June 13, 2010

The Princess Bride

Posted in Book Nook at 8:29 AM by goingbeyondzebra

Let me start out by saying, I feel totally duped.

If you have NOT read The Princess Bride, and would like things to remain a secret, then do not read this blog because I may spoil a lot of things for you.

Now that’s out of the way, let’ move on. Okay so I have seen the movie The Princess Bride multiple times and really enjoy it. One year someone gave me the book, and on my way to Italy I finally found the time to actually sit down and read it. The version I own presents itself as the “abridged, good parts” version, edited by William Goldman, but originally written by S. Morgenstern. William Goldman introduces this story with this long narrative about how, when he was a boy, his father read him this book when he (William) was sick with pneumonia, and it became his favorite book. But when he grew older, he learned that his father had left out a lot of S. Morgenstern’s version and had essentially read “the good parts” that he thought William would find the most interesting. So now, much older and a writer himself, William decided to put together his abridged, “good parts” version of the story for the general public to read. Throughout the story, William puts in his own italicized comments (which can take up several pages) about how he left out such and such a part for these reasons, or how at this particular point of the story he had reacted this way when he was younger, etc. etc., much like the movie interrupts the story with the narrative of the sick boy and the grandpa (I thought it was interesting that the movie included these parts as I was reading, that should have been my first clue).

Needless to say, I believed him.

I got all the way through the book, read all the narrative “additions,” read the special inclusion of the first chapter of the “long lost sequel” Buttercup’s Baby that Goldman was “allowed” to edit and the included story about why he was only “allowed” to edit that much. I even got frustrated at Goldman’s abridgment in places because the things he talked about that he was leaving out sounded very interesting at times. After finishing the whole thing, I decided to go online and research whether or not Buttercup’s Baby had ever been fully published.

And then I discovered.


There is no “S. Morgenstern”. There is NO “original manuscript”, even all of William’s memories and mentionings of his own son and grandson were all untrue (he, in fact, doesn’t even have a son). It was all a literary device! I felt like a complete fool. Here I am, Miss Graduated English Major, who is supposed to understand literature and have all this knowledge, and I had been duped! I felt betrayed. I was infuriated!

After reading several interviews with and articles about William Goldman, I came to this conclusion: I do not like him. However, my final opinion of The Princess Bride still remains positive. Though it took me a bit to adjust everything in my mind to fit the new knowledge I had acquired about the formation of the novel.

Once I came to terms with everything, The Princess Bride is a good story overall. Did I find Goldman’s “interruptions” annoying and unneeded at times? Definitely. Especially when he “cuts in” in the middle of a sentence. His framework can be interesting through its unusual technique though.

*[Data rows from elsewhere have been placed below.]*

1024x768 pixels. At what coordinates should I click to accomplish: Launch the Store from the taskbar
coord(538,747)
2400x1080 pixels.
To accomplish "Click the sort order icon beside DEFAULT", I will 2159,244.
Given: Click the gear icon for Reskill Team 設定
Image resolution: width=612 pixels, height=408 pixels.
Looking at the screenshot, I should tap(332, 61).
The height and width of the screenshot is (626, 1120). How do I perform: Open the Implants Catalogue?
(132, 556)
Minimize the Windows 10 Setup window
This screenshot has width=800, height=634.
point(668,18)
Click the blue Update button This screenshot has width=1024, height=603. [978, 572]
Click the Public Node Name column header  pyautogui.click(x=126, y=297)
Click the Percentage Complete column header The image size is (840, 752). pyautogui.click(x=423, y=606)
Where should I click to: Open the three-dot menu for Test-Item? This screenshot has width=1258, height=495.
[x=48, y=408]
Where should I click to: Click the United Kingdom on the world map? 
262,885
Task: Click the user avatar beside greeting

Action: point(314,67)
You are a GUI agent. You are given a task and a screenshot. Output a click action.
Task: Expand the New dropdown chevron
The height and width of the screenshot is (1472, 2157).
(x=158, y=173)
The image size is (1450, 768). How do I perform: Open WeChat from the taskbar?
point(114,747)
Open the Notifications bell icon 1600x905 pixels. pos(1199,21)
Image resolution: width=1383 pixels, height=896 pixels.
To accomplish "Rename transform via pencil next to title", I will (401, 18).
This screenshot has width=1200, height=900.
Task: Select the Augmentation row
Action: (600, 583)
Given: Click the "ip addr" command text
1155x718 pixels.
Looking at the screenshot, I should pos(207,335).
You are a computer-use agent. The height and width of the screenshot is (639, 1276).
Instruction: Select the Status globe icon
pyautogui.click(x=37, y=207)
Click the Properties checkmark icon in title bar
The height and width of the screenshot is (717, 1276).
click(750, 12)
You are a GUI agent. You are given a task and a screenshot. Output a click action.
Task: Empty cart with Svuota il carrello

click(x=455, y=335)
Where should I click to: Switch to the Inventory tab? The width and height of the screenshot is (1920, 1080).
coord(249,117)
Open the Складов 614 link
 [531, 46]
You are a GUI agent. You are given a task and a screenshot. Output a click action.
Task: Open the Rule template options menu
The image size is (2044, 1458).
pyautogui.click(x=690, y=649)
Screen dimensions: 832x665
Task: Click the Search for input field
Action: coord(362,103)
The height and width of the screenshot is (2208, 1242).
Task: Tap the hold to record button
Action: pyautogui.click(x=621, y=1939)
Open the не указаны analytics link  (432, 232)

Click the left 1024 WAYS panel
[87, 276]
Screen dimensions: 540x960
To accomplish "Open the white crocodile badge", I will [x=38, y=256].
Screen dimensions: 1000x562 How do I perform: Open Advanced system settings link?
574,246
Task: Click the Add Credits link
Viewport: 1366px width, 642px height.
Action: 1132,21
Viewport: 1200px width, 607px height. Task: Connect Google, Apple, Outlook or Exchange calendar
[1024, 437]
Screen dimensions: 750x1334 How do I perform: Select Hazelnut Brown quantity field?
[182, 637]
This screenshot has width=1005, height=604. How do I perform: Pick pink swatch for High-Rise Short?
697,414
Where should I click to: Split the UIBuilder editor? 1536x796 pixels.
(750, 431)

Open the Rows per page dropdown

I guess what you could call the “core” story, about Buttercup and Wesley, is still a good story, and the movie follows the book fairly closely. I was surprised by how, hmm… how can I put this delicately… empty headed? some of the characters were in the book though (which was by intention, Goldman was trying to make these characters seem like not the brightest candle in the castle, though he still developed their characters well). I also like coming to a greater understanding of certain things through reading the background and inside information that the book gives, which the movie hints at but is hard to catch unless you’ve read the book. For instance, in the movie (if I remember correctly), Buttercup mentions once after Wesley rescues her, but before she knows who he is, about Prince Humperdinck’s ability to hunt and track. But then why he has these capabilities is never really mentioned again or explained. In the book however, it details how Humperdinck’s only real passion is for hunting, and how he had traveled the world seeking every kind of prey imaginable. He even had a “zoo” built for his own amusement, with different levels of deadly animals, so he could have the challenge of hunting without having to leave the kingdom.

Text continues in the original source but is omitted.